**Passage given**.
Changelog¶

Note

Code is maintained in https://github.com/fengggli/gpu-computing-materials/

Ask Feng for access.

Current¶

Date:	2019-11-25

Added¶

Flexflow paper(https://fengggli.github.io/ResearchDocs/topics/hybridparal/index.html#beyond-data-and-model-parallelism-for-deep-neural-networks) from Alex Aiken’s group(whose previous work includes Sequoia and Legion), architecture topology is considered for GPU clusters.
Channel and Filter parallelism (https://fengggli.github.io/ResearchDocs/journal/Fall19/Week13.html#channel-and-filter-parallelism)

Working on¶

Reorganize code thread model, so that different layers could have different parallelism.
Performance evaluation on different model/data paralellism setup.

TODO List¶

Use fine-grained lock to reduce contention.
Theoretical model.

Previous¶

0.4.14¶

Date:	2019-11-04

Added¶

Reviews of works on hybrid parallelism(https://fengggli.github.io/ResearchDocs/topics/hybridparal/index.html#hybrid-parallelism)
- One weird trick: data parallelism for convolution layer, model parallelism for dense layer, transformation in between. (because conv/dense layer have different computation/communication requirement.)
- How to decide process layerout for a given batch size and a network architecture.
Amazon neocpu(https://fengggli.github.io/ResearchDocs/journal/Fall19/Week9.html#neocpu)
- end-to-end optimization for cpu-based inference.
pipedream is part of microsoft fiddle project: https://www.microsoft.com/en-us/research/project/fiddle/, fiddle is targeting serveral problems:
- How to train efficiently in a single gpu
- How to train with multiple gpu
- How to train with multi-tenant Clusters
Different types of optimizations(coarse-grained, fine-grained, layer-wise, end-to-end) are discussed here (https://fengggli.github.io/ResearchDocs/journal/Fall19/Week10.html#coarse-grain-fine-grain-and-layer-wise)

0.4.13¶

Date:	2019-10-22

Added¶

Explained why AWNN is slower than Intel-Caffe in Stampede2 SKX node Gibson (also SKX with avx512)
- performance analysis results using intel vtune see (https://github.com/fengggli/gpu-computing-materials/issues/57)
- AWNN still has worse single-threaded performance, most of the elapsed time is spent on im2col and col2im, since they are not currently vectorized.
- intel-caffe uses mkldnn JIT avx code generation to accelerate operations like convolution/pooling.

**Information supplied**.
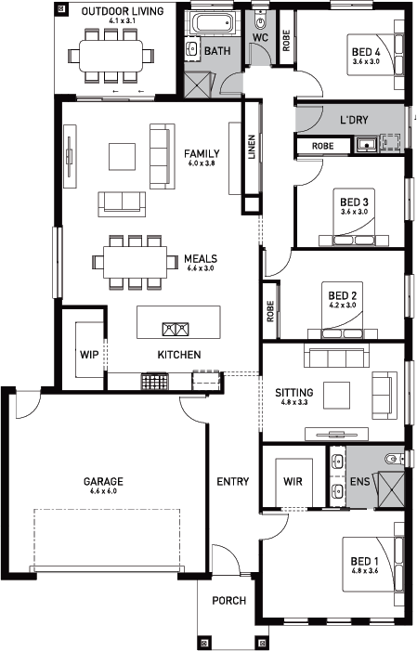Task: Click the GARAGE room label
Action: point(103,482)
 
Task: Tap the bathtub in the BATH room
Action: point(213,23)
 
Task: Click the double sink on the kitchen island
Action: point(176,330)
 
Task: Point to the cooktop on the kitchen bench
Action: point(155,381)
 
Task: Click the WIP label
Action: point(89,355)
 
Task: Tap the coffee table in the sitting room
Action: point(337,396)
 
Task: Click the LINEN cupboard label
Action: point(252,147)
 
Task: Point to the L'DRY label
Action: point(354,120)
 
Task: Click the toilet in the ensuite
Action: point(394,459)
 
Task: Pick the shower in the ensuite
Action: point(391,489)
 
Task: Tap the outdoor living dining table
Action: point(111,55)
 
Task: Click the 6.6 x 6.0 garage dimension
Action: point(103,491)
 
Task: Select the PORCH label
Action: point(228,600)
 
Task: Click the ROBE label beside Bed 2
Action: point(271,311)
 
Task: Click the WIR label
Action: point(293,482)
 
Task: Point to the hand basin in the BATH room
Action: point(192,48)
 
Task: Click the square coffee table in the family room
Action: point(122,157)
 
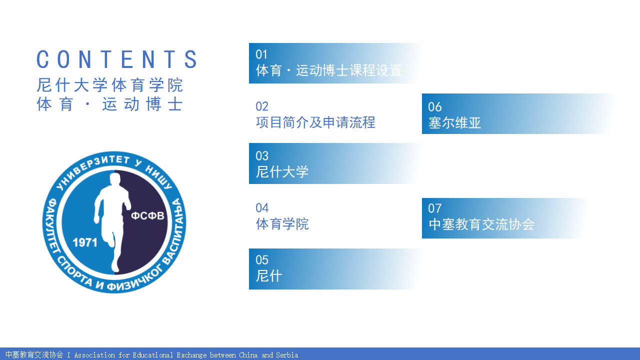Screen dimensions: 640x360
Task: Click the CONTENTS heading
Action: (x=117, y=59)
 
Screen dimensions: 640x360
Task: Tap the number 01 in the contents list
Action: (x=262, y=54)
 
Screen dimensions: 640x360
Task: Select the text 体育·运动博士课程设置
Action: (x=329, y=70)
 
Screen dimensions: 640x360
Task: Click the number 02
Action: (x=262, y=106)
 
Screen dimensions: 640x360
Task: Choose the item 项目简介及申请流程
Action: (x=316, y=122)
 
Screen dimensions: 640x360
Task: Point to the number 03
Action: (x=262, y=156)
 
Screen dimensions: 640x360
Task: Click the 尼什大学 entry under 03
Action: (x=282, y=172)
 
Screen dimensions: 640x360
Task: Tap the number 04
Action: (x=262, y=208)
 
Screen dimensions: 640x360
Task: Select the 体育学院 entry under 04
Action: (x=282, y=224)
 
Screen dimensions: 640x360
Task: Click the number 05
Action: (x=262, y=260)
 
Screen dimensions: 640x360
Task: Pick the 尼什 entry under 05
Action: (x=269, y=276)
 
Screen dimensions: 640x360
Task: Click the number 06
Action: (x=435, y=107)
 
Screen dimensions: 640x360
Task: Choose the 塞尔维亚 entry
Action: (x=455, y=123)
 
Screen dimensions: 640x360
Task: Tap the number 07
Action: (x=435, y=208)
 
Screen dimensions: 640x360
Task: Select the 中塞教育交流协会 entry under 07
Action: (x=482, y=224)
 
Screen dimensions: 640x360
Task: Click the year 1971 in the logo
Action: (x=85, y=242)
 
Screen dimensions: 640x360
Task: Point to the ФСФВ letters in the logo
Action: (x=148, y=216)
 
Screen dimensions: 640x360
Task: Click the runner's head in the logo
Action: (x=115, y=180)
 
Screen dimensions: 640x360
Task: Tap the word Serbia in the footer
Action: (x=287, y=355)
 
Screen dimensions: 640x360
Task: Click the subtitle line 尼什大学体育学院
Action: (x=110, y=85)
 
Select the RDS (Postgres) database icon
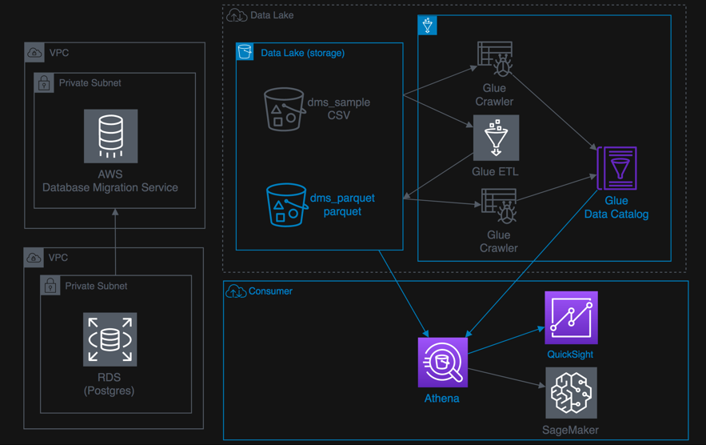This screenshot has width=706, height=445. tap(110, 339)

**To do**.
1/ List the types of optimizations that the changelog above says are discussed in the Week 10 journal entry.
2/ Write what comes next in the research changelog above, starting after its last line.

**The responses**.
1/ coarse-grained, fine-grained, layer-wise, end-to-end

2/
- A SC18 paper describes some of the optimizations used in MKL-DNN(e.g. vectorization, cache/register blocking, loop reordering, kernel streaming, software prefetching, layer fusion, etc: https://dl.acm.org/citation.cfm?id=3291744)
Followed several suggestions from intel performance guide, improved single-thread forward/backward time from 540 to 380ms(https://github.com/fengggli/gpu-computing-materials/issues/57#issuecomment-540705655).
We can add those optimization implemented in MKLDNN, (e.g. vectorization of im2col/col2im). But such optimizations are not urgent.
Some literature on pipeline parallelism (https://fengggli.github.io/ResearchDocs/topics/pipeline/pipeline.html#pipeline), it’s a form of model parallelism.

0.4.12¶

Date:	2019-10-07

Added¶

Performance comparision with Intel-caffe in skx and knl nodes and corresponding analysis.
- Performance of intel-caffe is x3.9 faster than awnn in stampede skx(https://github.com/fengggli/gpu-computing-materials/issues/54#issuecomment-537741399), not consistent with the sievert results.
- Now I am able to build caffe using preloaded dependencies in stampede2. Need to profile to understand the inconsistent performance in stampedede2.
- Also need to do same set of experiments in gibson.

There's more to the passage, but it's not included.